The first lines “setenvifnocase” assign a span_ref environment variable. Then we deny all access to such referrers in the FilesMatch clause.

You can also use wildcards with the above .htaccess directives to match a variety of hosts. For example, you can use

SetEnvIfNoCase Referer "*some_word*" spam_ref=1

to match all referrers that contain the word ‘some_word’.

For example you can ban visits from referral sites that contain in their domains words like: phentermine, viagra, cialis, shemale, porn, nude, celebrity, etc.

Using .htaccess for password protecting your folders

If you need to have certain areas (folders or files) of your web site protected you can use .htaccess and .htpasswd files to enable a basic user/pass protection.

The Apache web server provides a quick and easy way to protect a file or folder on your site.
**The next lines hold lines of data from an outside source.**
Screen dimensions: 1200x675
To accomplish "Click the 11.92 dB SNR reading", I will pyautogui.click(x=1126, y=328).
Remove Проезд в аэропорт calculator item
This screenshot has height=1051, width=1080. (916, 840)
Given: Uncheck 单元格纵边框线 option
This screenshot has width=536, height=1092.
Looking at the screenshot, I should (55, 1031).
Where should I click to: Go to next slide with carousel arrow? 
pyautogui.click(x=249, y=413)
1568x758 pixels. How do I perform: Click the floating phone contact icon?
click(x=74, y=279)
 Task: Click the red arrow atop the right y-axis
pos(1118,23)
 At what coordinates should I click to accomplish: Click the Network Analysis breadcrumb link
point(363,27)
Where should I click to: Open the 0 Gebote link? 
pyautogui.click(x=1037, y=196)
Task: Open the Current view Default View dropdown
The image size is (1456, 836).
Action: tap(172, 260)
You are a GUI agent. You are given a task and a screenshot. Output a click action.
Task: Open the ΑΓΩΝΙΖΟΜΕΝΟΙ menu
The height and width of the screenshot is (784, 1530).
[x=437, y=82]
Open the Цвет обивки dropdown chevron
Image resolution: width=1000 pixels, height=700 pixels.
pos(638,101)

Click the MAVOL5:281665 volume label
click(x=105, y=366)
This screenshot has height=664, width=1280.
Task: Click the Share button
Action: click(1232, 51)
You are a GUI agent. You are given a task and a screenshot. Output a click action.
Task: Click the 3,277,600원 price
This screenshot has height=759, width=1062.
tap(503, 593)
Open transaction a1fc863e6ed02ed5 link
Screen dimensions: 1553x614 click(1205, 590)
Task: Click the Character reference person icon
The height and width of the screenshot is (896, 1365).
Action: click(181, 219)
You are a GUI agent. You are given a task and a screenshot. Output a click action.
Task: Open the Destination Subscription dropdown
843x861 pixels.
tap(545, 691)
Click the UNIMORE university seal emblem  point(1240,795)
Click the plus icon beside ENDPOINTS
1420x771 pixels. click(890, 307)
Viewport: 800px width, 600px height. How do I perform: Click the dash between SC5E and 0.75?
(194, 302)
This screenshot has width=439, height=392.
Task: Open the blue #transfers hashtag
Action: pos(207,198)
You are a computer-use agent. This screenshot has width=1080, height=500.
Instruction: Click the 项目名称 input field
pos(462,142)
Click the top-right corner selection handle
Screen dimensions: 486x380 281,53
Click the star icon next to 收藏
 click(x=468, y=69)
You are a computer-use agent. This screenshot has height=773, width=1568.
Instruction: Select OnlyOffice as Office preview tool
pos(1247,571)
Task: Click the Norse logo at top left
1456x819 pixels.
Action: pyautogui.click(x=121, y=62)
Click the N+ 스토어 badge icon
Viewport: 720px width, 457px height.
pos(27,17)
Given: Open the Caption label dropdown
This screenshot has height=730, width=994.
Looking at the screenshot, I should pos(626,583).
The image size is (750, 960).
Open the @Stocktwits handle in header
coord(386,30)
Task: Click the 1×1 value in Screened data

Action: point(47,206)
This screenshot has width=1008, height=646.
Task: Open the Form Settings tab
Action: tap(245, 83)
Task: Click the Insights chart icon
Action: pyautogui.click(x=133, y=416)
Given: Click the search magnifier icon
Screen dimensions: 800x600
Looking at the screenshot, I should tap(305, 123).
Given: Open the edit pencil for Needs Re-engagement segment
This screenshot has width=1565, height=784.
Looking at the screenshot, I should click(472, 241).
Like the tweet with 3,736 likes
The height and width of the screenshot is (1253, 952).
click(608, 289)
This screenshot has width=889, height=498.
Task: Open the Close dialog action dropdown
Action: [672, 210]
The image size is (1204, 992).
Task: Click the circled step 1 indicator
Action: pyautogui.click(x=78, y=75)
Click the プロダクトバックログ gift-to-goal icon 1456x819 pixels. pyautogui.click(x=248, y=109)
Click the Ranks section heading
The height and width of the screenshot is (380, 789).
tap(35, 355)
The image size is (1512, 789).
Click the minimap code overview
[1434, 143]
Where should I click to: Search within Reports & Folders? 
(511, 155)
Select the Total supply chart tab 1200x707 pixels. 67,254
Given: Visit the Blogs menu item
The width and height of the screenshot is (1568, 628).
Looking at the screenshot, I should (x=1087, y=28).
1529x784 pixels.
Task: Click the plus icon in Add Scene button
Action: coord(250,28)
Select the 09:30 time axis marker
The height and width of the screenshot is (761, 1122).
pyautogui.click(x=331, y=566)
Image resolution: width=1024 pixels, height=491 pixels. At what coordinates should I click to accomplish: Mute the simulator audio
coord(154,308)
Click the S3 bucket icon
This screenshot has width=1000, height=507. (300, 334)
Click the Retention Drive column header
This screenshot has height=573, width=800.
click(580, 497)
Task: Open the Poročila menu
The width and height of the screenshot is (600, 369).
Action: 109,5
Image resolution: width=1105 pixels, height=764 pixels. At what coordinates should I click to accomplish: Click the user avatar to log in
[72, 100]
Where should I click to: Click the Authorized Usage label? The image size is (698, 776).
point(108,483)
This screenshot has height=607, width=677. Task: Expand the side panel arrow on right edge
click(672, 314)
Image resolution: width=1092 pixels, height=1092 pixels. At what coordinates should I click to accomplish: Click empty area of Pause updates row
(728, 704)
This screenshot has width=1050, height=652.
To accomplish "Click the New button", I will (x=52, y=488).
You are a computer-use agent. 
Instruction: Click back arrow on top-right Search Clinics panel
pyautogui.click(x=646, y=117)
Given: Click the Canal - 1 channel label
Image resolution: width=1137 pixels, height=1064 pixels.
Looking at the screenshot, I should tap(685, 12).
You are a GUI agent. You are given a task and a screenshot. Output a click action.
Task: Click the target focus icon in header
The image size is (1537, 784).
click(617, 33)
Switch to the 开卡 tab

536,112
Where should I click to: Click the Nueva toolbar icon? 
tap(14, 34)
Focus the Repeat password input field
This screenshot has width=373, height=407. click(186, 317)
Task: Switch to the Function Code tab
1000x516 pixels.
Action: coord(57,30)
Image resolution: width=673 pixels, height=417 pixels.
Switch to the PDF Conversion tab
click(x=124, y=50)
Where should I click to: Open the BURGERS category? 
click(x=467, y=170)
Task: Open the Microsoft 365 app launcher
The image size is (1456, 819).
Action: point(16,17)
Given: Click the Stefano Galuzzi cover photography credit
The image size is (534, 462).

The password protection depends on two files. The first one is the .htaccess file. It tells the webserver that viewing the file and/or folder requires authorization. The second file is the .htpasswd file it stores information about the users and their passwords. Its content will look similar to the following line:

webuser:qkbPmuht5Gzgc

The first part is the username, the second part of the line after the colon symbol is the password. The password is encrypted either using a modified version of MD5 or the system crypt() function.

Creation of the .htpasswd file is usually handled by the Apache htpasswd command line utility.
In case you do not have access to it on your server, you can use the following form to generate your .htpasswd file.

It is recommended that the .htpasswd file is located in a folder that is not accessible through the web. However most servers retrict acces to these files in their setup.

Once you have the .htpasswd file ready you need to create a file named .htaccess and place it in the folder you wish to have protected. The file should have the following lines

AuthType Basic
AuthUserFile "/home/username/path_to_htpasswd/.htpasswd"
AuthName “Enter valid username and password!”
require valid-user

The line AuthUserFile tells the web server where to look for the file containing the usernames which are allowed to access the folder.

The AuthName is what is printed in the user/prompt of the visitor’s browser.

Protecting a single file is a little tricky, you will need to add some more lines to the .htaccess file. Let’s say you wish to protect a file named “my-secret-file.html”. Then you will need to following .htaccess:

AuthType Basic
AuthUserFile "/home/username/path_to_htpasswd/.htpasswd"
AuthName "Enter valid username and password!"
<Files my-secret-file.html>
require valid-user
</Files>

The .htaccess file should be located in the same folder where the my-secret-file.html is located.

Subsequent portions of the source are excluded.